No primeiro semestre de 2021, o número de pessoas sob o mandato de proteção do Alto-comissariado das Nações Unidas para os Refugiados (ACNUR) ultrapassou 20,8 milhões. O maior contingente, cerca de 6,7 milhões, é de sírios. Se a estimativa se concretizar, os ucranianos passariam a ocupar a segunda posição, à frente dos venezuelanos (4,1 milhões).
Além do aumento dos números, o tempo de permanência dos refugiados nos países europeus de destino pode desencadear reações negativas, como violações aos direitos humanos. Principalmente, xenofobia, segundo o especialista em refugiados, o advogado internacional Manuel Nabais da Furriela.
“Nesse momento temos um atendimento emergencial, de suporte com comida e abrigo. Com o prolongamento da crise, vai diminuindo a possibilidade de retorno dessas pessoas para a Ucrânia. O volume e a longa permanência desses refugiados na Europa podem trazer à tona questões como perseguição e xenofobia. Na Polônia, por exemplo, já havia um grande fluxo de imigrantes ucranianos. Agora, eles chegam em caráter humanitário. A Europa em si já tem um histórico de aversão aos refugiados, foi até uma das razões para a saída da Grã-Bretanha da União Europeia”, explicou o especialista.

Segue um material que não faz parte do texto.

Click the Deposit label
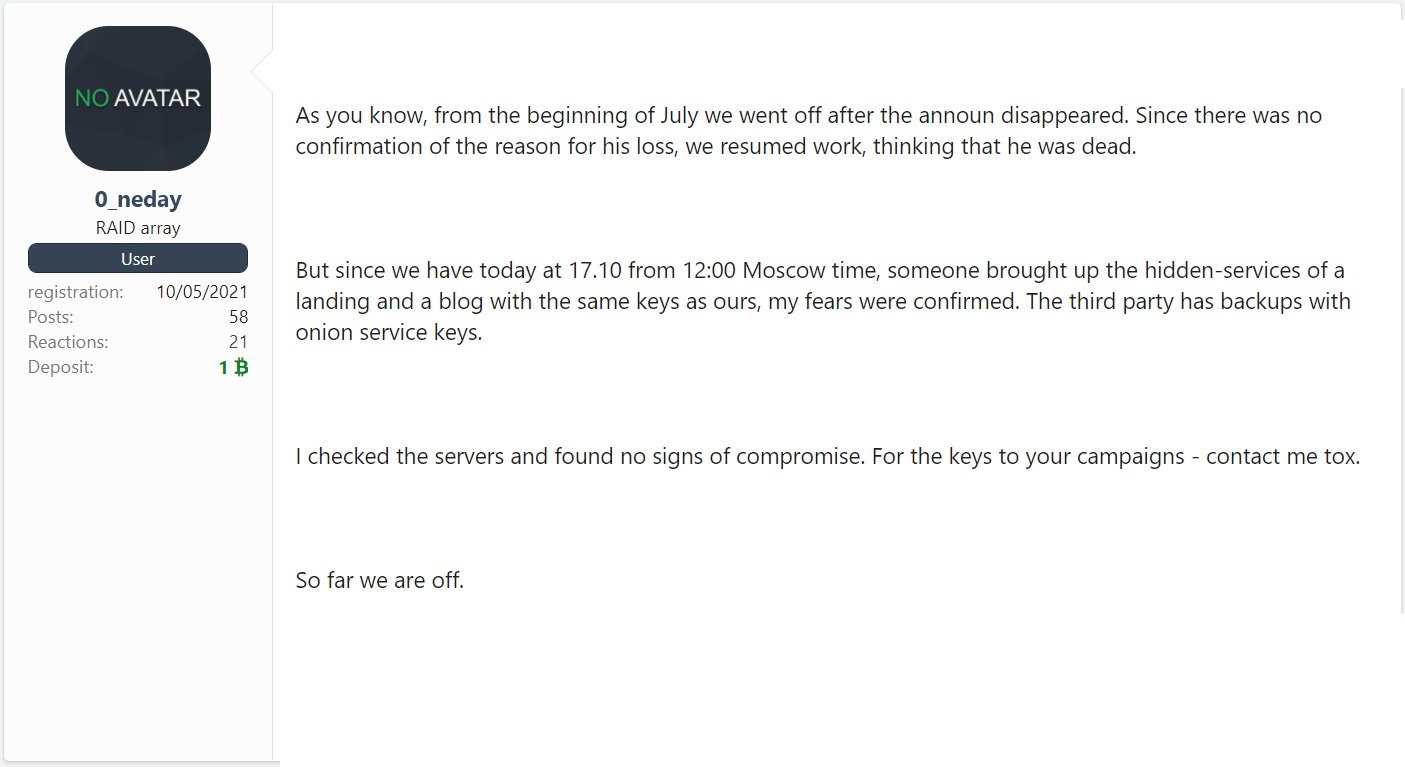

Contudo, Furriela admite que a reação à permanência dos ucranianos em países europeus seria tratada de maneira diferente. “Tem os sírios, um grupo grande e culturalmente diverso. A diferença com os ucranianos é a proximidade, há uma comoção maior”, avalia.
Se a semelhança cultural pode aproximar os povos, o fato de o perfil de refugiados ser atípico cria novas necessidades. Com a impossibilidade de homens ucranianos de 18 a 60 anos de deixar o país, por causa da lei marcial, quem atravessa as fronteiras são, predominantemente, mulheres e crianças.
“Nesse grupo temos uma necessidade de acolhimento diferenciado, são pessoas mais vulneráveis, com idosos entre eles. E temos outro elemento grave, que é a precarização do atendimento aos refugiados de etnias africana e indiana, que tem sofrido racismo”, ressaltou Pires.
Embora as atenções estejam voltadas para as milhares de pessoas que cruzam as fronteiras todos os dias, os ucranianos que optaram por não sair do país também preocupam: são sete milhões de deslocados, de acordo com a ONU.
São pessoas que saem das áreas ocupadas por tropas ou em zonas de conflito. Conforme o combustível, o dinheiro, a comida e os suprimentos médicos vão se esgotando, mais difícil fica a permanência e a existência dessas pessoas na Ucrânia.
“Um ponto que acredito ser importante é que a ONU ainda não formou um corredor humanitário com a Cruz Vermelha na Ucrânia. Ainda não começaram a apoiar esses países que estão recebendo esses refugiados por conta própria”, concluiu Furiella.